§ **Work item**
From the entries below, gather every line containing the string "computer".

§ **Collected data entries**

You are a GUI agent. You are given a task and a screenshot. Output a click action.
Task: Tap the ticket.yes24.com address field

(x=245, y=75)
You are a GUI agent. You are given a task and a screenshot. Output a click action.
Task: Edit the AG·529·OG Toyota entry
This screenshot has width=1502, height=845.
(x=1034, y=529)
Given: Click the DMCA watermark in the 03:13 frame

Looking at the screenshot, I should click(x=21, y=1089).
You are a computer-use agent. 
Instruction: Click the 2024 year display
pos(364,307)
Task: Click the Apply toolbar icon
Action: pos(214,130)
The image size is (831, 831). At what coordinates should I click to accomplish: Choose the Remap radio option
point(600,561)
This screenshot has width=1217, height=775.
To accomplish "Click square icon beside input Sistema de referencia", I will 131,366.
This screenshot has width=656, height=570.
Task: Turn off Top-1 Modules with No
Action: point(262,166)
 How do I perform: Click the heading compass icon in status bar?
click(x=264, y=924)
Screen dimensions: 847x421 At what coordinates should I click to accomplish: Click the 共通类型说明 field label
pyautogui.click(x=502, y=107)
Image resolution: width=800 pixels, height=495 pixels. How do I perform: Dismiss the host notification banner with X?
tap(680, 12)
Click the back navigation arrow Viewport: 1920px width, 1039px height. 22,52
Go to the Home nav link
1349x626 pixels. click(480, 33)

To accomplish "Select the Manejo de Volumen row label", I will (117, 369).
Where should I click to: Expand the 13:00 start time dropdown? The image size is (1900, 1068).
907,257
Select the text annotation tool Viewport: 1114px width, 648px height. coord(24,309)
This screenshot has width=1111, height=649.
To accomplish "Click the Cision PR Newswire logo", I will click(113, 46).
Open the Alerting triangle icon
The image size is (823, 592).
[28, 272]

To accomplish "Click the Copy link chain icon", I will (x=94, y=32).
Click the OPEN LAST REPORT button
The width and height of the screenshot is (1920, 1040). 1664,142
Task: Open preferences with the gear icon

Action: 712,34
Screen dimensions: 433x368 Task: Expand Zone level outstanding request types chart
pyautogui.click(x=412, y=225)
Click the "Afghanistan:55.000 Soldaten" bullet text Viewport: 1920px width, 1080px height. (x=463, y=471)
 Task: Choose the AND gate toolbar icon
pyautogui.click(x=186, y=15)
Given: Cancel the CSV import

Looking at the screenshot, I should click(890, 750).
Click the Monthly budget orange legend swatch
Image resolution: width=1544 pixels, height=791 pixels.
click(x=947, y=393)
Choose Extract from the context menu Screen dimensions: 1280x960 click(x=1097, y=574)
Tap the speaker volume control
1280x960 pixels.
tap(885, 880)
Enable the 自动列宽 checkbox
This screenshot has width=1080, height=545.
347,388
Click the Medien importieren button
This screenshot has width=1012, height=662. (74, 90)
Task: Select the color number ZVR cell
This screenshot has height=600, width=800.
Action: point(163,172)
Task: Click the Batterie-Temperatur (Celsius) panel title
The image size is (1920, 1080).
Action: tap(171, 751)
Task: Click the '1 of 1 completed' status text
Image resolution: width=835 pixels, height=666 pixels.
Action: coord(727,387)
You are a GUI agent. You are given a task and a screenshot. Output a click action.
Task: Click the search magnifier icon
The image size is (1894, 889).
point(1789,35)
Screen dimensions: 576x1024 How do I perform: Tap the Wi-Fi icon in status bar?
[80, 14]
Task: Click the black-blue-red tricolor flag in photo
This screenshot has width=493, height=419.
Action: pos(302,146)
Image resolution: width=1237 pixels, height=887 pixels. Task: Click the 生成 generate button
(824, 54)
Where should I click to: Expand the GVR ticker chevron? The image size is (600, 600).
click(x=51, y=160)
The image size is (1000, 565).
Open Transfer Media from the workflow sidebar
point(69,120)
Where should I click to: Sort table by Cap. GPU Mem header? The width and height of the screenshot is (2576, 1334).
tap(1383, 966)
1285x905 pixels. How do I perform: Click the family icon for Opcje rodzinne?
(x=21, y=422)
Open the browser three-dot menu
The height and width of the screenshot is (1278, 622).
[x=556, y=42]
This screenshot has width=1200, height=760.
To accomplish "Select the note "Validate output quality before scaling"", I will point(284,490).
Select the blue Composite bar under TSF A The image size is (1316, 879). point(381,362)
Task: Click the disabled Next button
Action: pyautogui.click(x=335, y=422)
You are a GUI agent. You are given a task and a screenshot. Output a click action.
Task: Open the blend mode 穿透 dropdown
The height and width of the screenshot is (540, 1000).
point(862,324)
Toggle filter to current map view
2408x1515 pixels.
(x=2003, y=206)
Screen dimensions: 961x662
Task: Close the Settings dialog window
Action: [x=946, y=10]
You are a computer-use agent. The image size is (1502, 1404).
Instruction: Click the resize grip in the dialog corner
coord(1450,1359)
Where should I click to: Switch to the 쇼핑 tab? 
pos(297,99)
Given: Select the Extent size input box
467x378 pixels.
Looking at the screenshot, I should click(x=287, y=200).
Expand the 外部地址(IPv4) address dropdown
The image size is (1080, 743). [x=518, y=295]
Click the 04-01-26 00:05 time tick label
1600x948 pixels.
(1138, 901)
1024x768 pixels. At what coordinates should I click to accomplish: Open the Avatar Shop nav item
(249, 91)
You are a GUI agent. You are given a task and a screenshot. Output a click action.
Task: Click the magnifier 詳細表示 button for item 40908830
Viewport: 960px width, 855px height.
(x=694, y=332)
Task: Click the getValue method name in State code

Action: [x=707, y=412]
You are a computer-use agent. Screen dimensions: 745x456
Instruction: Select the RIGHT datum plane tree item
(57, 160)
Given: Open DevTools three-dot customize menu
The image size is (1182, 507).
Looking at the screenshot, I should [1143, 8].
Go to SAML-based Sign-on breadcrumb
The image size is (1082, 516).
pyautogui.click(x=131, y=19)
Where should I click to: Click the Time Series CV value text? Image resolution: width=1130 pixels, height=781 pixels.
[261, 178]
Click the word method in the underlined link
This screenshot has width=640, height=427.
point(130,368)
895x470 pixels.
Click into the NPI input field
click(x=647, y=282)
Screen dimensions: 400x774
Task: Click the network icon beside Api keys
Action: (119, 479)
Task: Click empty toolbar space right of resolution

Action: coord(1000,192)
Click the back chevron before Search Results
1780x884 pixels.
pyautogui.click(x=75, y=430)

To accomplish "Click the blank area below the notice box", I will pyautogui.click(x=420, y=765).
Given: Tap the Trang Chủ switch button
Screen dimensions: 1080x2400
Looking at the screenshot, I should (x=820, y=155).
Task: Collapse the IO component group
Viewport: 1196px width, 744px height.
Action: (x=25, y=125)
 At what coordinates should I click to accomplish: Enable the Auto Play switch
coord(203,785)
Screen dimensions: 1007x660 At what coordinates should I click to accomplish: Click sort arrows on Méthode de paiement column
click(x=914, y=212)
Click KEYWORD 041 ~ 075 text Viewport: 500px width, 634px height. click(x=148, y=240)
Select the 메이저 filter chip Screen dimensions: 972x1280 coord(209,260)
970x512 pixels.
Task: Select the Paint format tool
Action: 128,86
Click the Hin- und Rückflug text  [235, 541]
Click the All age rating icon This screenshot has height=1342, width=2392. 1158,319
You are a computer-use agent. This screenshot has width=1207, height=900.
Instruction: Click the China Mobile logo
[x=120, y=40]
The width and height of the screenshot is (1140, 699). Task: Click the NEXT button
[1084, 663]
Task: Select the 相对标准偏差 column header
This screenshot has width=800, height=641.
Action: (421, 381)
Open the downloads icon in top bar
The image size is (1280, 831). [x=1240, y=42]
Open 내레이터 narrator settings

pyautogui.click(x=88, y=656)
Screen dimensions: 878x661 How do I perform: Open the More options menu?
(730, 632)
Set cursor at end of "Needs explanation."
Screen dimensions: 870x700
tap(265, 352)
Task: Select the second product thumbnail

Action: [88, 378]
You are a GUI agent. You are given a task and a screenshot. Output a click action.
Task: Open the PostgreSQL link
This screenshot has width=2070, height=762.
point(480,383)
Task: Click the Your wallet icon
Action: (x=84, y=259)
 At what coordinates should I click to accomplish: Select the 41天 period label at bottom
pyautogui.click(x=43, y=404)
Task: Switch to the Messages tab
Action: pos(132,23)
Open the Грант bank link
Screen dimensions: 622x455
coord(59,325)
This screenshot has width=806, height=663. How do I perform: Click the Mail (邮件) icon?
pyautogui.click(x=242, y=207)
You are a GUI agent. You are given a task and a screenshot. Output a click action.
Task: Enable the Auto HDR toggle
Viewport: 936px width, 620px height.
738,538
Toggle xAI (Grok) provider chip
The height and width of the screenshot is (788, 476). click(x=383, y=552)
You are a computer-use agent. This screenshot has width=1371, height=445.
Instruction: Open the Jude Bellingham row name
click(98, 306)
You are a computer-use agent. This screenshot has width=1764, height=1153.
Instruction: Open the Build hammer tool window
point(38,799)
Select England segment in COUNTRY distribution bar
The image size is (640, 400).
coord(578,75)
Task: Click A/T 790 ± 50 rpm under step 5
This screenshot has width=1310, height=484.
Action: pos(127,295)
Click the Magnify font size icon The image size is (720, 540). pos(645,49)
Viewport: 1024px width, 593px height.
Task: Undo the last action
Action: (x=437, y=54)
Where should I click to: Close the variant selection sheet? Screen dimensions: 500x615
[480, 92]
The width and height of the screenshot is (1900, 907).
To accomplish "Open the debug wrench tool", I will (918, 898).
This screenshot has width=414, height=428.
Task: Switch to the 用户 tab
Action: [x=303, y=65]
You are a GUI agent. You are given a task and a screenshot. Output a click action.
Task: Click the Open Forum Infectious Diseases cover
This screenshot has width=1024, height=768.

§ **Reply to the task**
You are a computer-use agent. 
You are a computer-use agent. The image size is (1502, 1404).
You are a computer-use agent. Screen dimensions: 745x456
You are a computer-use agent. This screenshot has width=1207, height=900.
You are a computer-use agent. This screenshot has width=1371, height=445.
You are a computer-use agent. This screenshot has width=1764, height=1153.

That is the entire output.